例えば学生に何を覚えて欲しいか

 筆者は、獨協大学で「金融資産運用論」と題する講義を担当しており、週に2コマ(1コマ90分)、学部の学生(1年生から4年生)に、主に金融資産運用について教えている。一コマ目の授業は入門者用で、主な金融商品の仕組みと勘所、リスクとリターンの基礎、個人向けの運用の簡便法、運用ビジネスと投資理論の関係、など入門的な投資教育として、これだけは教えておきたいと思う内容を半年単位で話している。サラリーマンや主婦を対象とする一般個人向けの入門的投資教育に、大学なので、ほんの少し理論を教えている。

 ちなみに、もう一コマは、いわば中級者用だが、バートン・マルキール「ウォール街のランダムウォーカー」(井手正介訳、日本経済新聞社)をテキストに、投資の理論と市場の効率性、バブルの仕組み、個人の資産運用法などを考える授業にしている。

 さて、入門者用の授業では、毎期に一回か二回(学生も含めて人間は忘れる生き物なので教育的には二回話すべきだろう)、初心者向けの運用の心得で、学生にどうしても覚えて欲しいことを、三箇条から五箇条くらいの心得にして伝えている。

「お金の運用で大事な○箇条」といったテーマは、大学の授業以外に、何度も雑誌の原稿などに書いているが、毎回、少しずつ書きたい内容や書き方が変わっている。

 本稿の読者は、全くの初心者よりも、運用に詳しい方が多いかも知れない。たとえば、読者なら、運用の初心者に「是非これだけは覚えて欲しい心得」として、何をあげるだろうか。

 以下、筆者の、今年の秋学期バージョンの初心者向け運用心得をご紹介する。

四箇条

「○箇条」は、条文の数を増やすと網羅的になるが、覚えにくくなる。できるだけ絞り込んで、しかし、重要なポイントを思い出す手掛かりになるようなものがいい。例えば、「運用は、②長期、 ②分散、③低コスト」というようなキャッチ・フレーズは、なかなか良く出来ていると思う。しかし、「長期」という点は用い方に誤解を招きやすい点でもあるし、投資として常に良い訳でもない。また、「分散」は「リスク」ということを思い出してくれるなら、自ずと関心が向かうのではないか。このように考え始めると、あれこれと対案が思い浮かぶ。

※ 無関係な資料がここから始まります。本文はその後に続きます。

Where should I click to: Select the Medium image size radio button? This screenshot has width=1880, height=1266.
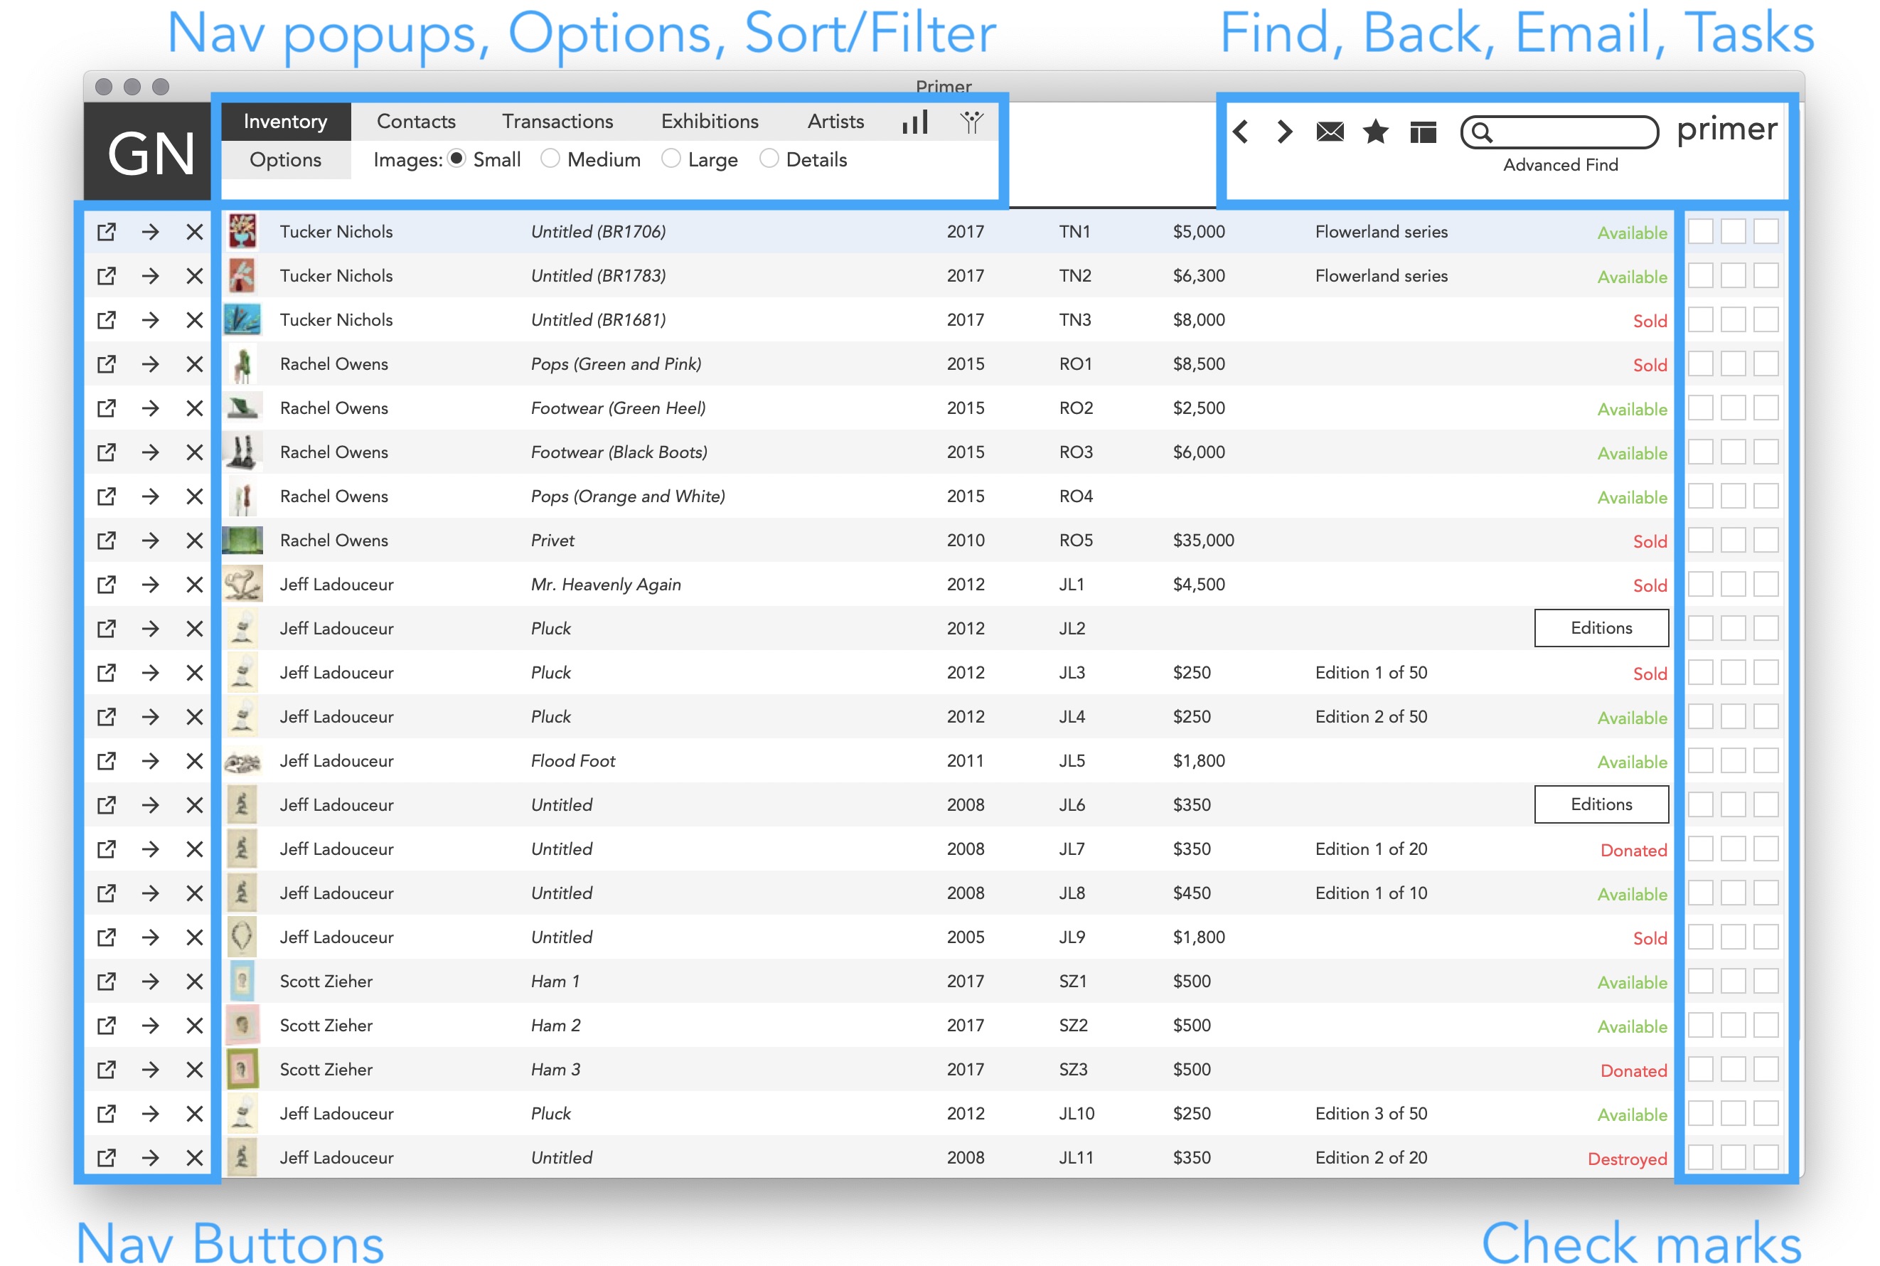[551, 159]
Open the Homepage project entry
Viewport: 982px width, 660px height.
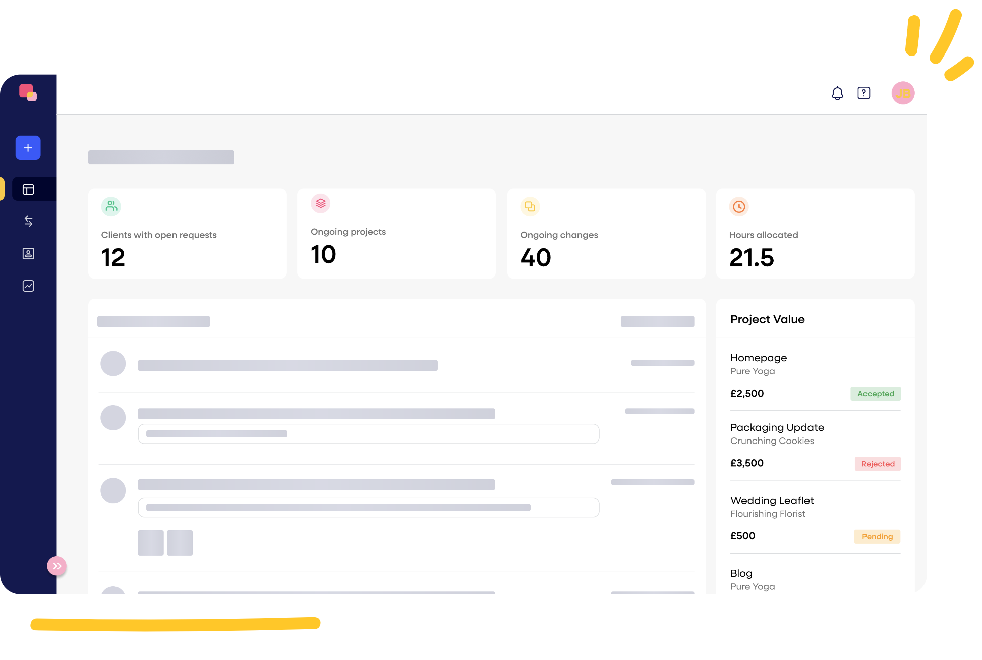click(x=758, y=358)
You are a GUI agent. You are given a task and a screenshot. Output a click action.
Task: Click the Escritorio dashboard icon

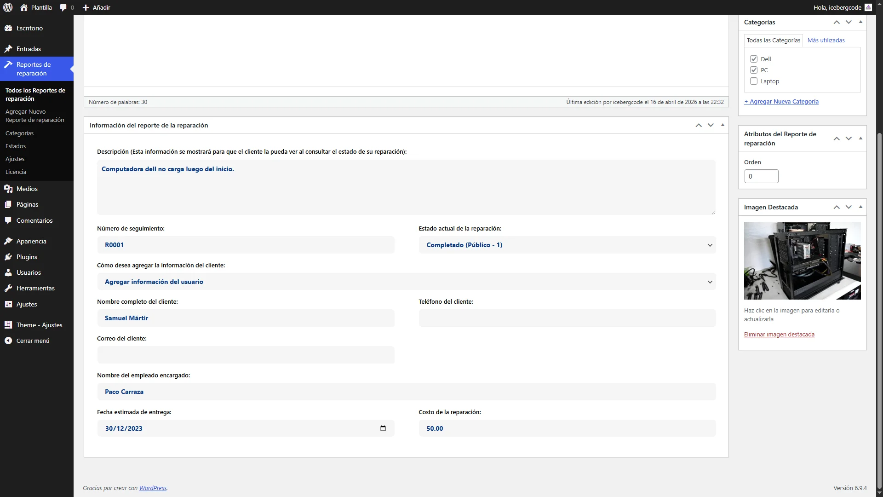(x=8, y=28)
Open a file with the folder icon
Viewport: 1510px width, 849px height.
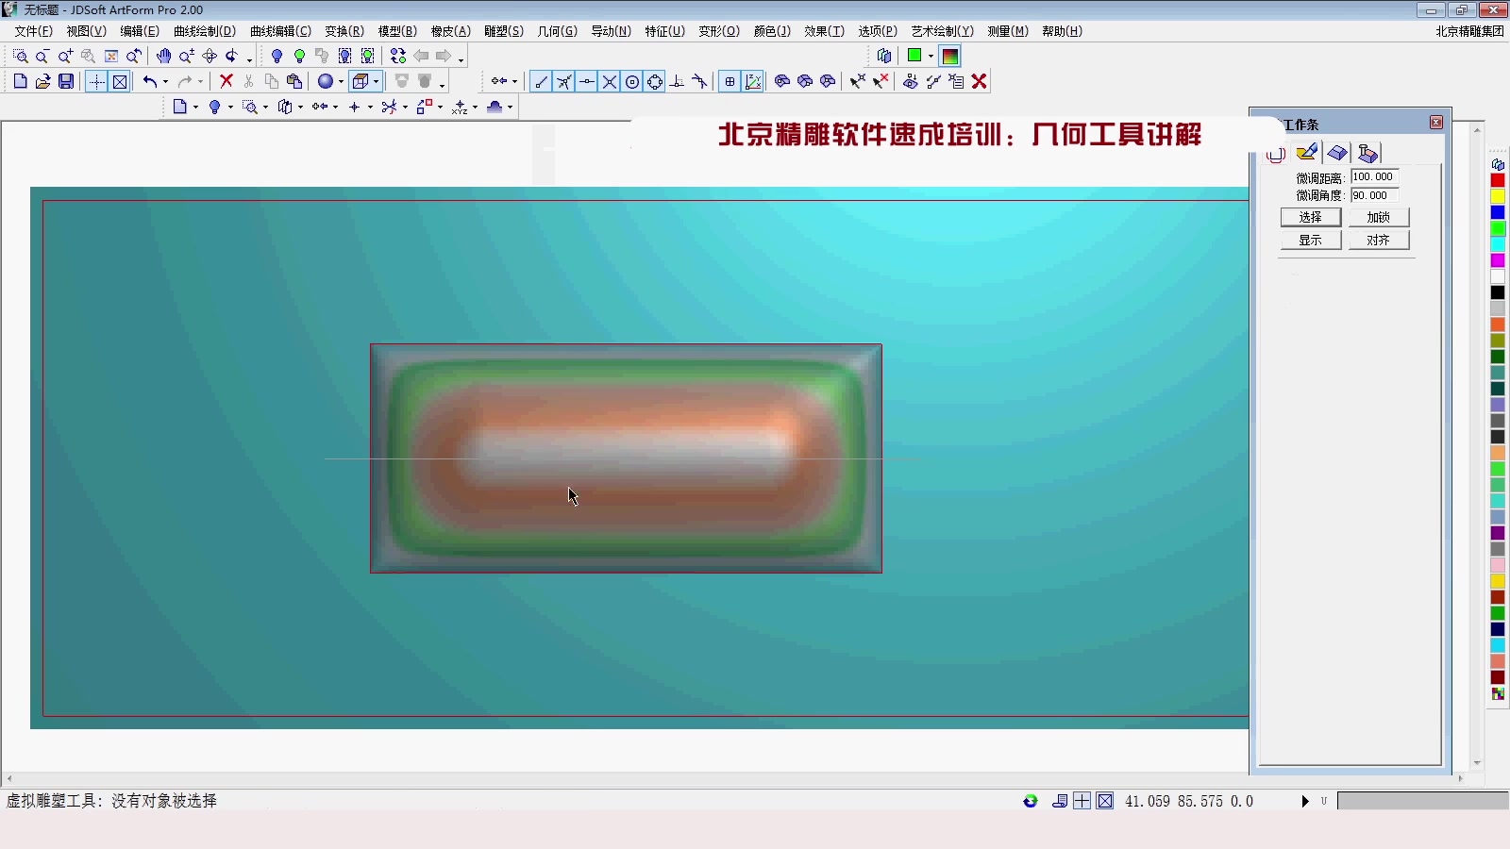(43, 81)
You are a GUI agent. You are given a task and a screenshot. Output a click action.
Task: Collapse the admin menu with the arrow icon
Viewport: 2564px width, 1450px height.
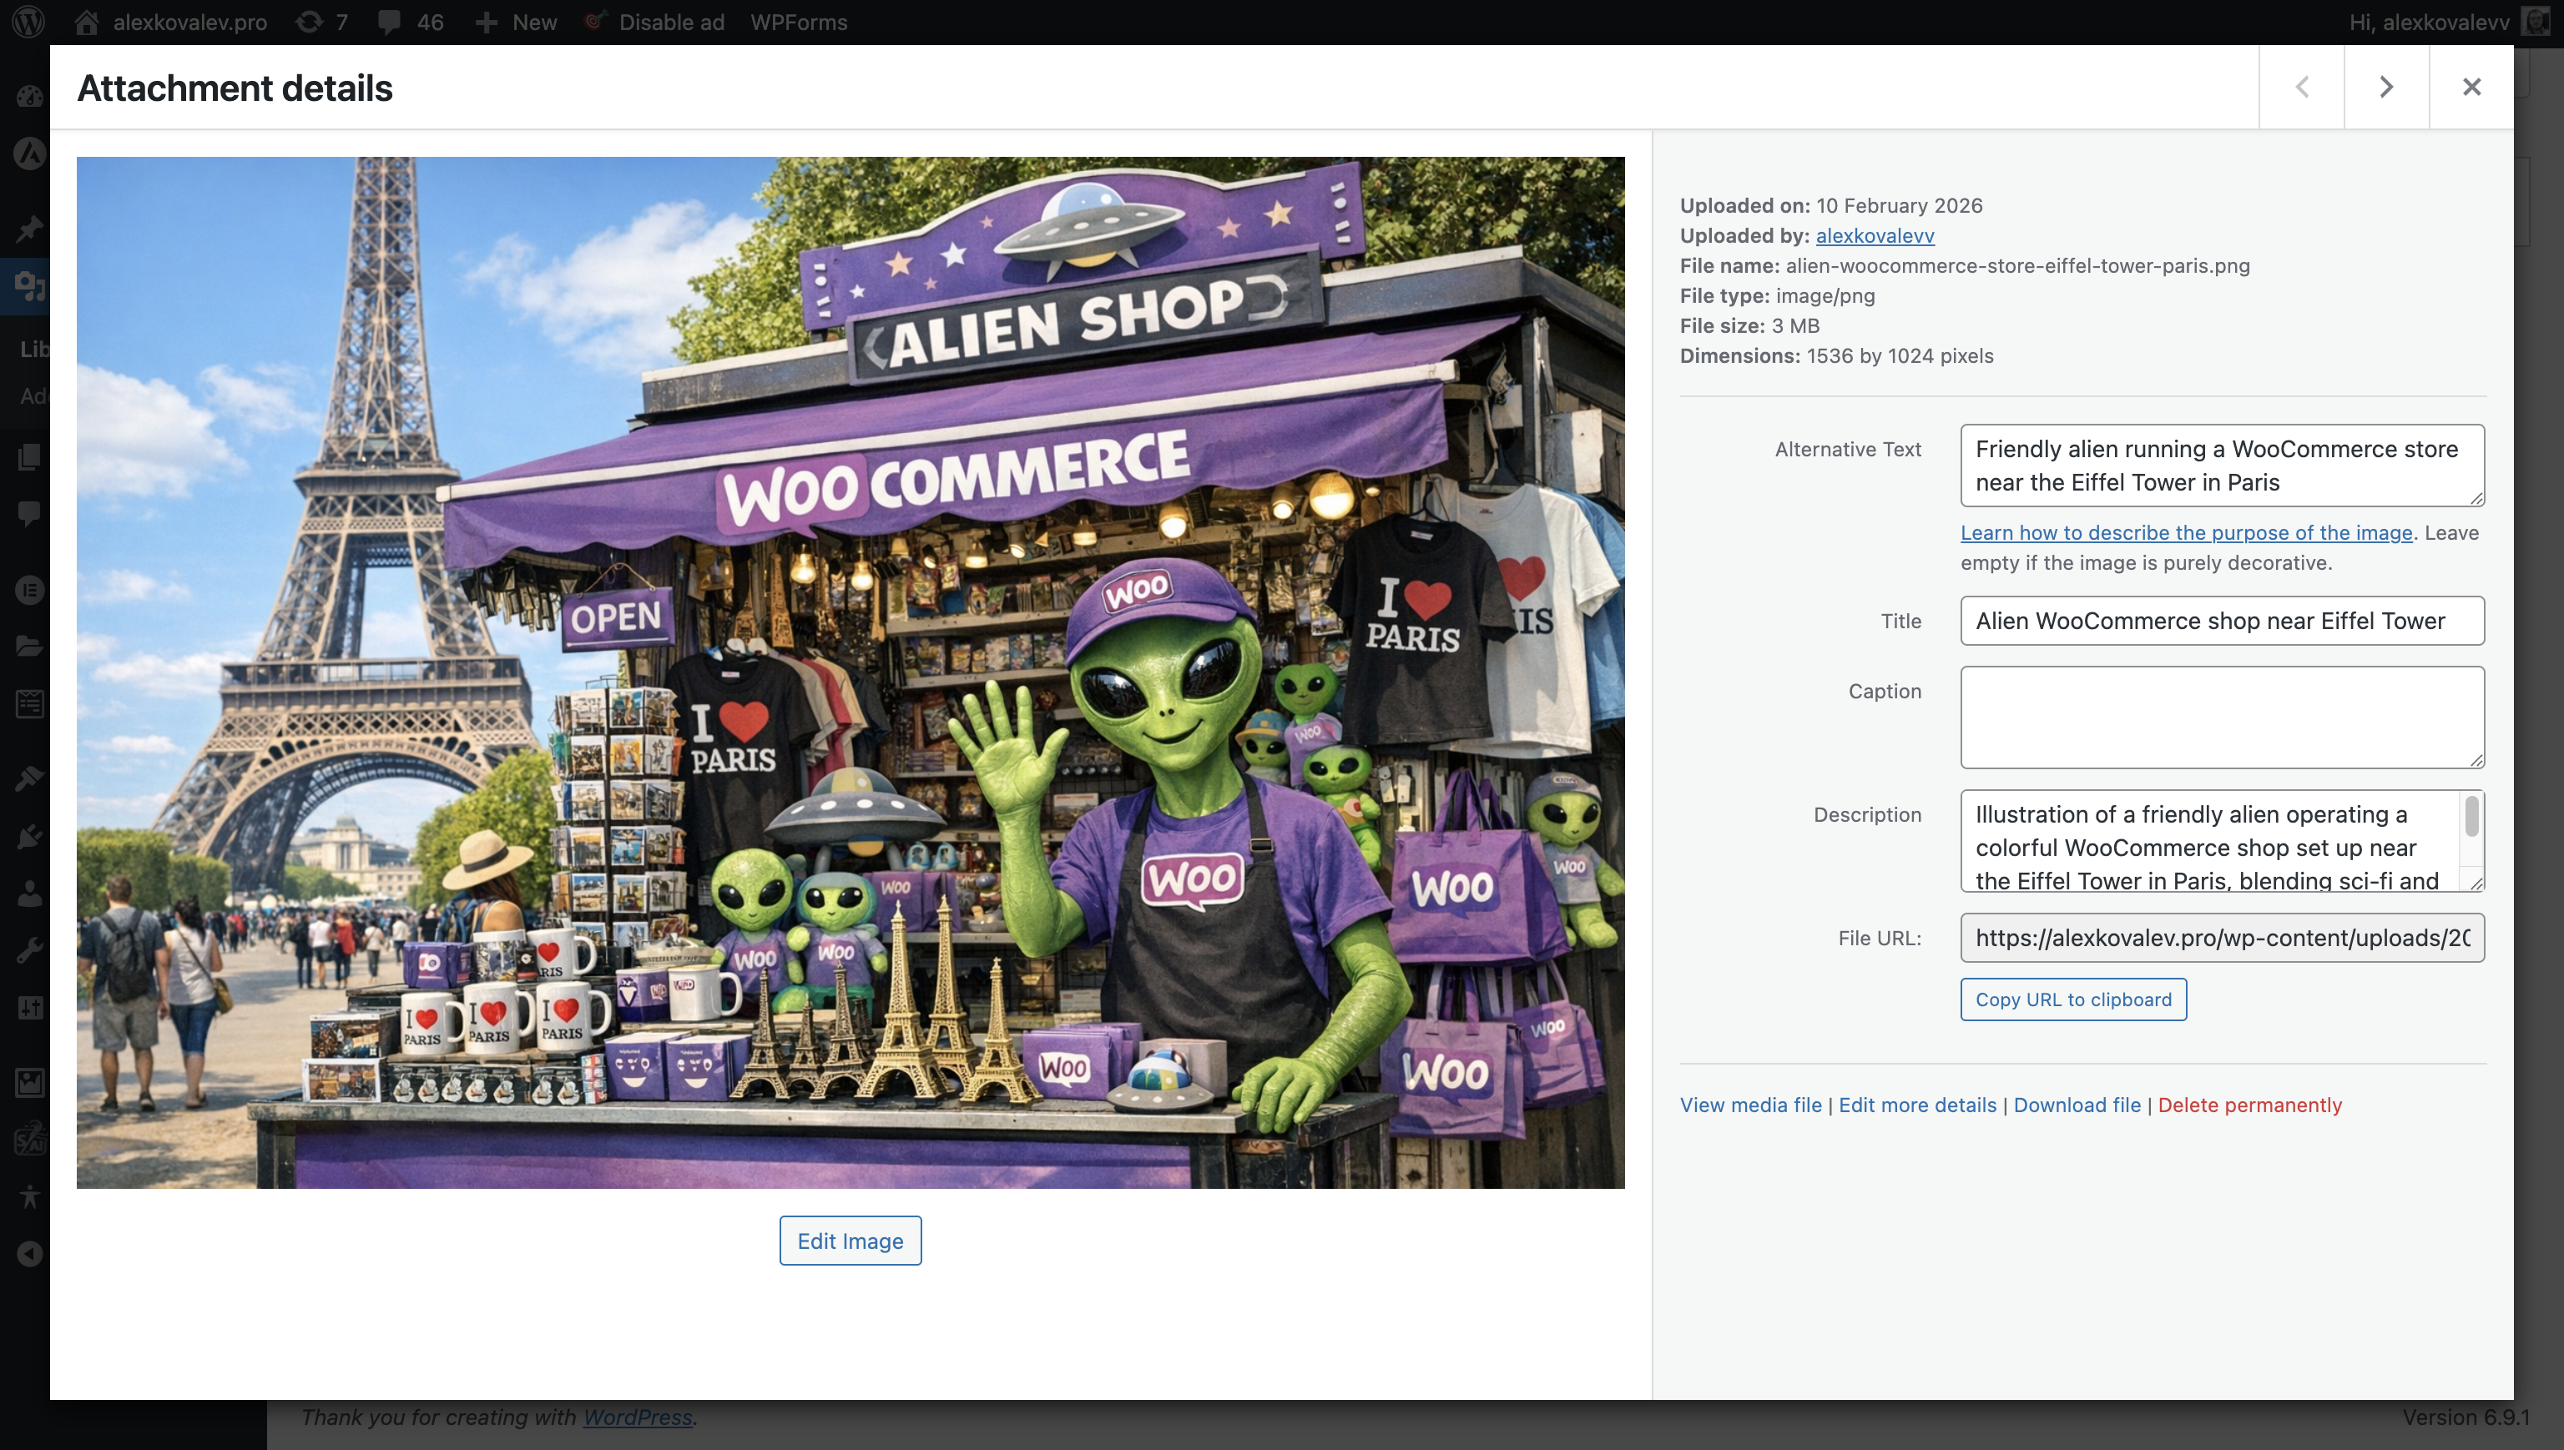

 今回、筆者は以下の四箇条にしてみた。覚えやすいようにテーマだけを抽出するなら、①他人、②リスク、③コスト、④サンク・コスト(埋没費用)だ。

お金の運用心得四箇条

  • 他人を信用しない
  • リスクの見当をつけろ
  • 手数料を重視せよ
  • 買値にこだわるな

他人を信用しない

 通常の生活者が自分のお金を扱う上で最も重要なことは、様々な「他人」に対して「健全な警戒心」を持ち続けることだと思う。経済合理的な人間は、特に有利な利益機会があれば、それを他人に教えるのではなく、自分で使うはずだ。この身も蓋もない経済常識をまずは頭に叩き込むべきだ。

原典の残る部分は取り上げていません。